**DOCUMENT SEGMENT**
◆ ◆ ◆ ◆ ◆ ◆ ◆

Wiley, International Journal of Cancer, 9(149), p. 1659-1669, 2021
DOI: 10.1002/ijc.33725
Full text: Unavailable
AbstractDysregulation of tryptophan metabolism has been linked to colorectal tumorigenesis; however, epidemiological studies investigating tryptophan metabolites in relation to colorectal cancer risk are limited. We studied associations of plasma tryptophan, serotonin and kynurenine with colon cancer risk in two studies with cancer patients and controls, and in one prospective cohort: ColoCare Study (110 patients/153 controls), the Colorectal Cancer Study of Austria (CORSA; 46 patients/390 controls) and the European Prospective Investigation into Cancer and Nutrition (EPIC; 456 matched case‐control pairs). Logistic regression was used to estimate odds ratios (ORs) and 95% confidence intervals (CIs) for colon cancer risk. Tryptophan was inversely associated with colon cancer risk in ColoCare (OR per 1‐SD = 0.44; 95% CI, 0.31‐0.64) and EPIC (OR per 1‐SD = 0.86; 95% CI, 0.74‐0.99). Comparing detectable vs nondetectable levels, serotonin was positively associated with colon cancer in CORSA (OR = 6.39; 95% CI, 3.61‐11.3) and EPIC (OR = 2.03; 95% CI, 1.20‐3.40). Kynurenine was inversely associated with colon cancer in ColoCare (OR per 1‐SD = 0.74; 95% CI, 0.55‐0.98), positively associated in CORSA (OR per 1‐SD = 1.79; 95% CI, 1.27‐2.52), while no association was observed in EPIC. The kynurenine‐to‐tryptophan ratio was positively associated with colon cancer in ColoCare (OR per 1‐SD = 1.38; 95% CI, 1.03‐1.84) and CORSA (OR per 1‐SD = 1.44; 95% CI, 1.06‐1.96), but not in EPIC. These results suggest that higher plasma tryptophan may be associated with lower colon cancer risk, while increased serotonin may be associated with a higher risk of colon cancer. The kynurenine‐to‐tryptophan ratio may also reflect altered tryptophan catabolism during colon cancer development.

◆ ◆ ◆ ◆ ◆ ◆ ◆

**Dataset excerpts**
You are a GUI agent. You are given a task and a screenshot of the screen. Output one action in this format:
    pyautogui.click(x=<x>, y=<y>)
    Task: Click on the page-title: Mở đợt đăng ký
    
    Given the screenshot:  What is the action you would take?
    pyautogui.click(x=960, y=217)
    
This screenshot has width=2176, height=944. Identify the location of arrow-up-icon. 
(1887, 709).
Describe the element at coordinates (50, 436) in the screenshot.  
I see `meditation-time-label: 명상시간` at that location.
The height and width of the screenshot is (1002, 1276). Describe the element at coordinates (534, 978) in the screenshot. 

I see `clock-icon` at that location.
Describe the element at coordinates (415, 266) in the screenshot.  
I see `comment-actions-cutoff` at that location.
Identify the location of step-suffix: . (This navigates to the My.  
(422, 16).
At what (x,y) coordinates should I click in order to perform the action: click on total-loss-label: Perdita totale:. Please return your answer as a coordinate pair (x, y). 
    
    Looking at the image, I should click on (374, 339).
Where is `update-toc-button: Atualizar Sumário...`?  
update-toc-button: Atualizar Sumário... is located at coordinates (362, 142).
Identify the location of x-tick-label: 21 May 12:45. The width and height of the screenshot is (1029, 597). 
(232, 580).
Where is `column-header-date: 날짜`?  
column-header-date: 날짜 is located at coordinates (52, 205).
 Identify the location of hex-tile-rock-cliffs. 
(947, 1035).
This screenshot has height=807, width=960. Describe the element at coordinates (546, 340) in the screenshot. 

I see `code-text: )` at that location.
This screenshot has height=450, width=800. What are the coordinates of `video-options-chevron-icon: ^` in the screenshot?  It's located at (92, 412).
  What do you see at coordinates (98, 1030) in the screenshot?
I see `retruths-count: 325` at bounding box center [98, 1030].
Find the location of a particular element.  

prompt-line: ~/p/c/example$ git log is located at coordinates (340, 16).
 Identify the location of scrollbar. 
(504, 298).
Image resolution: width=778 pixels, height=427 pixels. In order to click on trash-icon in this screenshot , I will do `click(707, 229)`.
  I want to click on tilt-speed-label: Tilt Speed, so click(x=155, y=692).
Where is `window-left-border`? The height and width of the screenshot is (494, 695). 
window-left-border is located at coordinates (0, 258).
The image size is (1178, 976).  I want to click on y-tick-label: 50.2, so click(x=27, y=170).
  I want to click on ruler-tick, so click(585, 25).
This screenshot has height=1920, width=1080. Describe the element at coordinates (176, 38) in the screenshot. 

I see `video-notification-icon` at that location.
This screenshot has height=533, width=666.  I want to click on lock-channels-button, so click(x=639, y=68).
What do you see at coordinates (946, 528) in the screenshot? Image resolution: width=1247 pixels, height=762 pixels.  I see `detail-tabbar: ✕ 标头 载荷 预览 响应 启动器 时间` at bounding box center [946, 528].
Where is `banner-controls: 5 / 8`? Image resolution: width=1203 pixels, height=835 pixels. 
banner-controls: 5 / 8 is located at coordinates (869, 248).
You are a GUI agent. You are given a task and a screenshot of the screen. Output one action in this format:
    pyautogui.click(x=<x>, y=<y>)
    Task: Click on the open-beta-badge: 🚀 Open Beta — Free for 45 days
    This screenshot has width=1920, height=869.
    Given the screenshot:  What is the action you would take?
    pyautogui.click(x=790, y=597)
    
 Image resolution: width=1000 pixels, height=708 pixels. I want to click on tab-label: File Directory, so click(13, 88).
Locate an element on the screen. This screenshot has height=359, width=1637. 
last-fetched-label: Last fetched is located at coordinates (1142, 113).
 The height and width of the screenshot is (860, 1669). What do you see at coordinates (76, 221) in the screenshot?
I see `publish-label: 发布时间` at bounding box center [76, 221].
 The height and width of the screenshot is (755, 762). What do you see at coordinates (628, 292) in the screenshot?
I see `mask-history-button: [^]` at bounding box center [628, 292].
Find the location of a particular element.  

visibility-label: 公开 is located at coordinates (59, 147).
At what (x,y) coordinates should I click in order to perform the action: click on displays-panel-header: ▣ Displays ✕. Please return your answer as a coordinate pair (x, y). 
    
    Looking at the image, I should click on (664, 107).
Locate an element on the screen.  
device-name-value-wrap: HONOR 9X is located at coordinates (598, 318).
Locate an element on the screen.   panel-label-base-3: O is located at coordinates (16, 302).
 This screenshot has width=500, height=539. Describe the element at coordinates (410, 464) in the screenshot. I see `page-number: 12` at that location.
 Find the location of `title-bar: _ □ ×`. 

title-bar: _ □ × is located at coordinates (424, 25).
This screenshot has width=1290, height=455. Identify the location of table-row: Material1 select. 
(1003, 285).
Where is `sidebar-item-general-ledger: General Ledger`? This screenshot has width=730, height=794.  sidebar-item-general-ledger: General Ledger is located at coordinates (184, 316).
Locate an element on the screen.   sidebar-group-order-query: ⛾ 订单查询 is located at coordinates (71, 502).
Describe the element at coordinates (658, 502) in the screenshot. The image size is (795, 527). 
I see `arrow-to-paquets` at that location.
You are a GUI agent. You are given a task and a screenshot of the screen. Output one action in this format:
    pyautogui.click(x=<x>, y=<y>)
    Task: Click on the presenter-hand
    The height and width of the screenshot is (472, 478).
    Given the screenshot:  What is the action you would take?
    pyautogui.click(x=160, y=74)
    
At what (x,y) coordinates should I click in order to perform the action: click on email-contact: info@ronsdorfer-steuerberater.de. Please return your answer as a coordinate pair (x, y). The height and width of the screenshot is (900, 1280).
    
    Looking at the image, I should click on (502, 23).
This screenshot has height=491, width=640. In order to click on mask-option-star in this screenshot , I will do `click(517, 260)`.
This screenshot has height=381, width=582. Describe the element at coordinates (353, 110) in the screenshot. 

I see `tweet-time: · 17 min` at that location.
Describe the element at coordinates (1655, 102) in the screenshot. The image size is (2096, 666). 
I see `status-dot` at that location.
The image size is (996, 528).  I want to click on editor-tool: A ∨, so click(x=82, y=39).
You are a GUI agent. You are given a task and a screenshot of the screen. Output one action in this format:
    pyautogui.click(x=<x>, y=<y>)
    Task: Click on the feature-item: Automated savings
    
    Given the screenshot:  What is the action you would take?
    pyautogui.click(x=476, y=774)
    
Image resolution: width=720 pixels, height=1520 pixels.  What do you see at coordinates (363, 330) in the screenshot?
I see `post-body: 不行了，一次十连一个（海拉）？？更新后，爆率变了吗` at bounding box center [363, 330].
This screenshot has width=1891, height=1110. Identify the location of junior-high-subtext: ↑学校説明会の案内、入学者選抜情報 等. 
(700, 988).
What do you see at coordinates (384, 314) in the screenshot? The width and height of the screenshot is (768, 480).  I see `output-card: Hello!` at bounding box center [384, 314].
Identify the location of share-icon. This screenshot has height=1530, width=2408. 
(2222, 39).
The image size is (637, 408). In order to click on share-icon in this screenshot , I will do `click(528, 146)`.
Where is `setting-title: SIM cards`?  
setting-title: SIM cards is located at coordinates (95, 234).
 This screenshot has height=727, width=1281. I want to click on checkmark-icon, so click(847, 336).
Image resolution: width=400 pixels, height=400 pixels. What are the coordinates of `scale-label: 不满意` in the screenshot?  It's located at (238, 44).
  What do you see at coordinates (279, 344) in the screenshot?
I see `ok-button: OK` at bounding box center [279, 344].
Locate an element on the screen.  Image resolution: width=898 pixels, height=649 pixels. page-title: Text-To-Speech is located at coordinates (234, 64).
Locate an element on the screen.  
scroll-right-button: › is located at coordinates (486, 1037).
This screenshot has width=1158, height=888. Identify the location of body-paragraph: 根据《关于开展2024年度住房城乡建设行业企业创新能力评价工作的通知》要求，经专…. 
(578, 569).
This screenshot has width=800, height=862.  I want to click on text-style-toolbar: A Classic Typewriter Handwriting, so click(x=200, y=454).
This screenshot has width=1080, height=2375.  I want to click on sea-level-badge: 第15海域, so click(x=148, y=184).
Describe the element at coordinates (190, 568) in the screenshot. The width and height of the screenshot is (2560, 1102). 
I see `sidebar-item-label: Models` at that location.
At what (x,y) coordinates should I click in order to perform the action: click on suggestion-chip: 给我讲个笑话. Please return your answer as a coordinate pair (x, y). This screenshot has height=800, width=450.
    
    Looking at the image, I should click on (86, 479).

◆ ◆ ◆ ◆ ◆ ◆ ◆

In the abstract on tryptophan metabolites and colon cancer risk, condense the paragraph that opens with "Dysregulation of tryptophan metabolism has been linked" into a bulleted list that keeps its main findings. Rely solely on the abstract on tryptophan metabolites and colon cancer risk.

**ANSWER TO THIS PROBLEM**
- Background: Dysregulated tryptophan metabolism has been linked to colorectal tumorigenesis, but epidemiological studies of tryptophan metabolites and colorectal cancer risk are limited.
- Aim: To examine plasma tryptophan, serotonin and kynurenine in relation to colon cancer risk.
- Studies: ColoCare (110 patients/153 controls), CORSA (46 patients/390 controls) and the EPIC prospective cohort (456 matched case-control pairs).
- Method: Logistic regression estimating odds ratios and 95% confidence intervals.
- Tryptophan: Inversely associated with risk in ColoCare and EPIC.
- Serotonin: Detectable levels positively associated with risk in CORSA and EPIC.
- Kynurenine: Inversely associated in ColoCare, positively associated in CORSA, and not associated in EPIC.
- Kynurenine-to-tryptophan ratio: Positively associated in ColoCare and CORSA, but not in EPIC.
- Conclusion: Higher plasma tryptophan may be associated with lower colon cancer risk and increased serotonin with higher risk. The kynurenine-to-tryptophan ratio may reflect altered tryptophan catabolism during colon cancer development.